--- Records provided ---
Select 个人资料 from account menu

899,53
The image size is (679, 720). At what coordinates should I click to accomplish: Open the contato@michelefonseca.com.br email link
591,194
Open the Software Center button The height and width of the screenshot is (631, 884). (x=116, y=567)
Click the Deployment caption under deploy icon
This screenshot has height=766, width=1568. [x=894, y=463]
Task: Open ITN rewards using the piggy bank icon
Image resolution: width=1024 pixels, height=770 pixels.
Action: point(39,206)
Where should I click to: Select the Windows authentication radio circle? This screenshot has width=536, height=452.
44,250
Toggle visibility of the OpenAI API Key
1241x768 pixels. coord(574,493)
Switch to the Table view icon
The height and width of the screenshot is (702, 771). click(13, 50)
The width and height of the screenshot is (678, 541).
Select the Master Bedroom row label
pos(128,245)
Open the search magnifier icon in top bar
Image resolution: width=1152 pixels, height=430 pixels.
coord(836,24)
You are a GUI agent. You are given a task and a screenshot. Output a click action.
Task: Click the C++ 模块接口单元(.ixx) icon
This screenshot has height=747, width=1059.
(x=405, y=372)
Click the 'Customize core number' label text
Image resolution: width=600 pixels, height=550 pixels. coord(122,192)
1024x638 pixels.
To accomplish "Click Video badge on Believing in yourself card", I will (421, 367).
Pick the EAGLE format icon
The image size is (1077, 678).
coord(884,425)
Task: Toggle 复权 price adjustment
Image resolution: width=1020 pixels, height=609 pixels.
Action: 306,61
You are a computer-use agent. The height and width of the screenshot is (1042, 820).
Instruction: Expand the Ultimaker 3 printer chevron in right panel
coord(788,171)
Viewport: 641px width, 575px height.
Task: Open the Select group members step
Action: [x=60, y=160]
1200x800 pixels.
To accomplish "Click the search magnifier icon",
---
Show all lines from the records above where the word "agent" occurs.

Result of the exercise:
You are a GUI agent. You are given a task and a screenshot. Output a click action.
You are a computer-use agent. The height and width of the screenshot is (1042, 820).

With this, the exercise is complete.